将带有福瑞鲤卵巢组织的包埋剂块—样品块切成3×5mm 的大小，在LEICA CM1850冷冻切片机上切成8μm左右的切片，将切片贴到载玻片上，-80℃冰箱冷冻保存。

具体操作见冷冻切片机说明书。

4、免疫组化操作方法：免疫组化染色技术的操作流程参照Multhoff的方法(Multhoff, 2007)和相关的试剂盒说明书进行。

具体为：冷冻切片用0.01 M的PBS清洗三次（每次10 min）后，用0.1% Tween 20的柠檬酸缓冲液 (pH 6) 浸透，高压处理5min；封闭液处理，与基因一抗抗体（浓度根据预实验确定）4℃过夜孵育，然后用0.01M PBS清洗三次(每次5 min)；随后，将组织切片与辣根过氧化物酶标记的山羊抗兔二抗共孵育30min，再用PBS漂洗三次，每次5min；以二氨基联苯胺DAB (diaminobenzidine, DAB) 作为底物观察免疫反应信号。
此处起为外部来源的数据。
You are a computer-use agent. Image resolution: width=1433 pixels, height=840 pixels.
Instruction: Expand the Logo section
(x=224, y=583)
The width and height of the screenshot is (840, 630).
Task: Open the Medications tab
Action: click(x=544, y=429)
相应的组织学切片使用HE(hematoxylin-eosin, HE) 染色方法进行染色，同时将组织切片与未经过免疫处理的兔血清共孵育及封闭液处理作为阴性对照。

实验结果：图1 显示利用本发明所采用的去脂处理制作的冷冻切片，福瑞鲤成熟卵巢组织β-catenin基因的免疫组化图。图2 为未经去脂处理制作的冷冻切片，福瑞鲤成熟卵巢组织β-catenin基因的免疫组化图。

由图2可见，其由于脂肪含量过高，使得结构不清晰、不完整，从而影响免疫组化定位结果。

以上所述仅为本发明的优选实施方式，并不用以限制本发明，凡在本发明的精神和原则之内所作的任何修改、等同替换和改进等，应视为本发明的保护范围。

Claims

1.一种福瑞鲤成熟卵巢组织冷冻切片的制作方法，其特征是步骤如下：

（5）冷冻切片：将步骤（4）所得包埋块切成合适大小，然后在冷冻切片机上切片；将切片贴到载玻片上，-80℃冰箱冷冻保存。

2.如权利要求1所述福瑞鲤成熟卵巢组织冷冻切片的制作方法，其特征是：步骤（3）所述蔗糖溶液中脱水时，共脱水3次，蔗糖溶液的浓度依次递增。

3.如权利要求2所述福瑞鲤成熟卵巢组织冷冻切片的制作方法，其特征是：步骤（3）所述蔗糖溶液依次为质量浓度为10%、20%和30%蔗糖溶液。

4.如权利要求1所述福瑞鲤成熟卵巢组织冷冻切片的制作方法，其特征是：所述切片大小为3×5mm，厚度为6-9μm。